Know the participants and their roles
As the construction project manager, you are usually working for a general contractor or directly, or indirectly, for the owner. However, you must manage and deal with many other parties. When you know who those parties are and what they handle, you can apply that knowledge when working with the schedule. You can also use that knowledge when making plans for change orders and risk reduction.
You should try to be more familiar with all parties than simply remain acquaintances. You need to have trusting relationships with everyone on the project and that usually means knowing a little about them, what they value, and how they view their roles in the project.

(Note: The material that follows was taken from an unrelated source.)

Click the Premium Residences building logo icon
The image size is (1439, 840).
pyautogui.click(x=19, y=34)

Other important relationships include those with suppliers, third-party inspectors, banking representatives, and insurance and bonding partners. These people play important roles in the project and as the project manager, they will often look to you for information needed to fulfill their roles.
Develop and maintain a schedule
Construction projects live and die by the schedule, so it is one of the most important aspects of construction management. You must build a schedule or oversee its creation, focusing constantly on risks. Whether risks to the budget, risks to the schedule, or both, construction projects all have a great deal of risk. When you account for the risks, you eliminate or mitigate them with planning, or you insure against them.

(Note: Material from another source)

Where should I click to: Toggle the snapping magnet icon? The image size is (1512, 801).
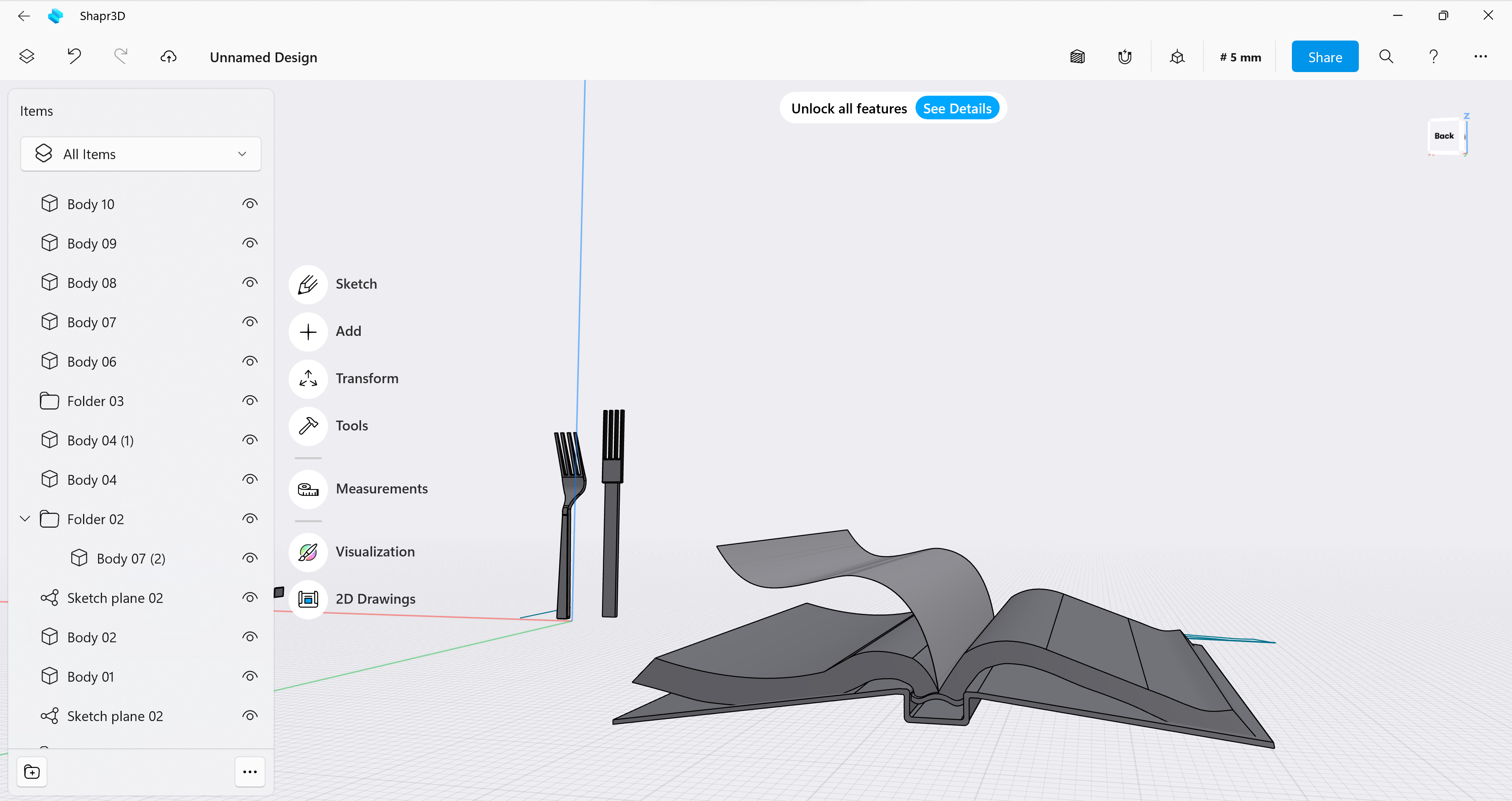(1124, 57)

The second most important aspect of scheduling is accuracy. Accurate schedules come from accurate work breakdowns and accurate time, materials and equipment estimating. When planning the schedule, it’s a good idea to review the estimate to spot any missed items or items that haven’t been broken down sufficiently. When items are estimated at too high of a level, they are rarely detailed enough to be accurate.
Once the project construction is underway, you need to maintain the schedule. You often need daily reviews to account for changes in how much work was completed the previous day. These same reviews help to establish accurate payments so the budget tracks with the schedule.
Manage change
As long as construction is ongoing, change is happening. Not only are activities getting completed, but they are also getting delayed. You must balance the budget against the schedule as changes happen. You do that by keeping the forward movement on the critical path while adjusting crews, materials, and equipment to mitigate the forces of change.
Some days you are the one to ask for favors, while other days you are granting them. Some days you are enforcing contract stipulations, and other days you are using contract stipulations yourself. This step in managing a construction project is the one with the most variables. In classic management jargon, this is the controlling stage of management. It’s here that you:
– measure performance;
– compare performance to the specifications;
– find reasons for any deviations;
– take corrective actions.
You will usually compare performance to activity completion in the schedule. You will also compare performance to the money flowing outward to pay for the work. These are the critical aspects of change management on any construction project. Get this right, and your project will hum along to completion with only minor hiccups.
Close the project
The project will only be complete when the owner cuts the last check and accepts the work. Closing the project is much more than a ceremonial milestone. It is when systems get tested and approved and when many errors in individual tasks and activities get corrected. In this step, you will also prepare and turn over all the documentation used to build the project.
From operating manuals for system components to as-built drawings showing how changes affected the original plans, this is when you provide the owner with all the information necessary to manage the build through the rest of its life.
But even before distributing last payments to those parties who partnered with you, you are already preparing for the next project. Besides closing the project for the owner, you are closing it for yourself, and that includes recording lessons learned. Throughout the project you tracked aspects of your own performance and how your partners performed.
Now, it’s time to catalog all that data and draw conclusions. Some data, like the hours crews worked on specific tasks, become new multiplication factors for your estimating. Other data, like incorrect assemblies by subcontractors, is added to your subcontractor qualifying process. In short, this is where you take lessons, learn from them and get ready to apply them to the next project. This keeps you on the path to constant improvement.
When you manage a construction project step by step, you overcome inefficiencies, reduce mistakes and minimize risks. This process becomes the foundation for the best project outcomes.